Wie läuft ein Wirtschaftsstrafverfahren ab?
Wirtschaftsstrafverfahren lassen sich – wie Strafverfahren im Allgemeinen – in verschiedene Verfahrensabschnitte unterteilen. Ausgangspunkt eines jeden Strafverfahrens ist die Einleitung eines Ermittlungsverfahrens. Bis es zu einem Urteilsspruch kommt, durchläuft das Verfahren die Stadien Ermittlungs-, Zwischen- und Hauptverfahren. Je nach Einzelfall können sich Rechtsmittelverfahren und Vollstreckungsverfahren anschließen.

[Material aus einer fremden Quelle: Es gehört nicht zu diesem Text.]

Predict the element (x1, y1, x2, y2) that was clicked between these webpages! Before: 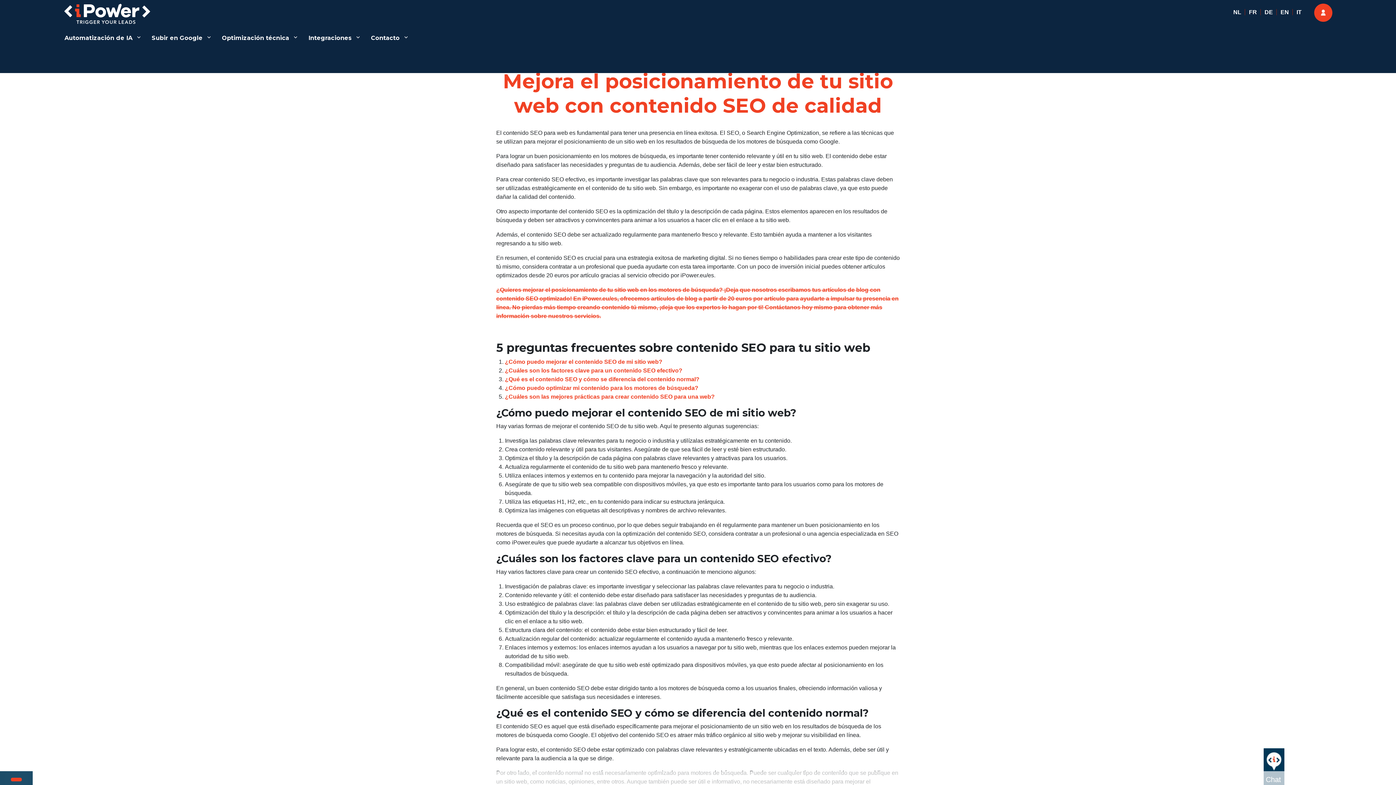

Was passiert im Ermittlungsverfahren?
Die Einleitung des Ermittlungsverfahrens ist sozusagen der verfahrensrechtliche „Startschuss“. Die Einleitung des Ermittlungsverfahrens übernimmt regelmäßig die Staatsanwaltschaft, die Ermittlungsmaßnahmen werden von der Polizei oder anderen Ermittlungspersonen, wie beispielsweise der Steuerfahndung, ausgeführt. Voraussetzung für die Einleitung eines Ermittlungsverfahrens ist grundsätzlich, dass ein Anfangsverdacht für das Vorliegen einer Straftat besteht. Je nach Delikt findet die Strafverfolgung nur dann statt, wenn außerdem ein Strafantrag gestellt wird.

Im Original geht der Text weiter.